After informing listeners of the professional requirements of pathologists (including the fact that they are indeed Medical Doctors) and detailing the ways in which pathologists take part in the treatment of a cancer patient, they broach the subject of pathologist-patient interactions.

"One time you may actually see us is if you undergo aspiration of a lesion in, for example, interventional radiology," says Dr. Carey August, using a phenomenally specific and totally unrelatable example. Terms like lesion and aspiration aren't, in their medical contexts, in the vocabularies of most people; nor is interventional radiology. "Or a pathologist may either actually do the procedure or they may be on site while another doctor performs the procedure..."

Being in the same room with one's pathologist almost sounds as rare and as thrilling as a chance celebrity sighting.

"Patients should know that pathologists can and are willing to talk to patients any time needed," says Dr. August. "You should feel free to contact your pathologist and ask to speak to them because [they] will be happy to discuss with you - even show you - what your slides look like under the microscope."

A nitpicking, hypercritical sort might wonder why, given the importance of their work, it is the patient's responsibility to pursue the pathologist.

The Other Pathologist

Is it really so crucial for a patient to know his or her pathologist? Would it have any effect on that 85.2 percent success rate if suddenly pathologists were required to have a meet-and-greet with every former owner of the tissue samples they examine?
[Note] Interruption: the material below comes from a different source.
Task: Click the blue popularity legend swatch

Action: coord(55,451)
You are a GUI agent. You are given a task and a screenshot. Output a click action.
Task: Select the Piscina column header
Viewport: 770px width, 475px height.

The issue here is not whether patients knows their pathologists. The issue is improving patient outcomes. If most of a patient's treatment is determined from the initial pathology report, then this seems like a really good place for improvements, since a mistake will corrupt everything down the line.

So maybe the issue is also whether patients know what their other pathologist thinks ... the one giving the second opinion.

There is no standard practice regarding second opinions; they aren't built into the process. Some insurance companies will pay for them, some will reimburse the patient, some will do neither. Doctors should encourage or insist upon them but generally do not. Currently, the best a patient can do is seek second pathology opinion from a major cancer institution. Among many others, MD Anderson offers them.

Prying specifics from them on how it works and how much it might cost is almost enough to frustrate anyone out of doing it. Still, it presents what seems like the best route in assuring one's diagnosis.

Lacking a registry, nobody knows with any degree of accuracy just how many incorrect cancer diagnoses are made every year in the United States.

One of the authors of the 2014 study mentioned above is Dr. James Armitage of the University of Nebraska. Armitage is a world renowned expert in lymphomas. In 2007, he told Cure Today's Curtis Pesmen that blood cancer diagnosis is complicated. While he was unaware of a percentage, "the number of blood cancer patients who have their diagnoses changed is substantial."

Not every patient wants to see their disease or have it mapped out by a socially awkward pathologist. But every patient ought to be given the opportunity to say yes or no to such a meeting. Patients deserve to be better informed about the role of the pathologist, just as pathologists deserve the opportunity to do better than 85 percent.

Experts like Armitage say they only treat lymphoma patients whose diagnosis has been reviewed by a pathologist with subspecialty classification in hematology (a hematopathologist). Contrary to this, the American Board of Pathology claims that "the achievement of subspecialty certification does not reflect on the ability of other pathologists to practice in that area" ... but you are under no obligation to accept that.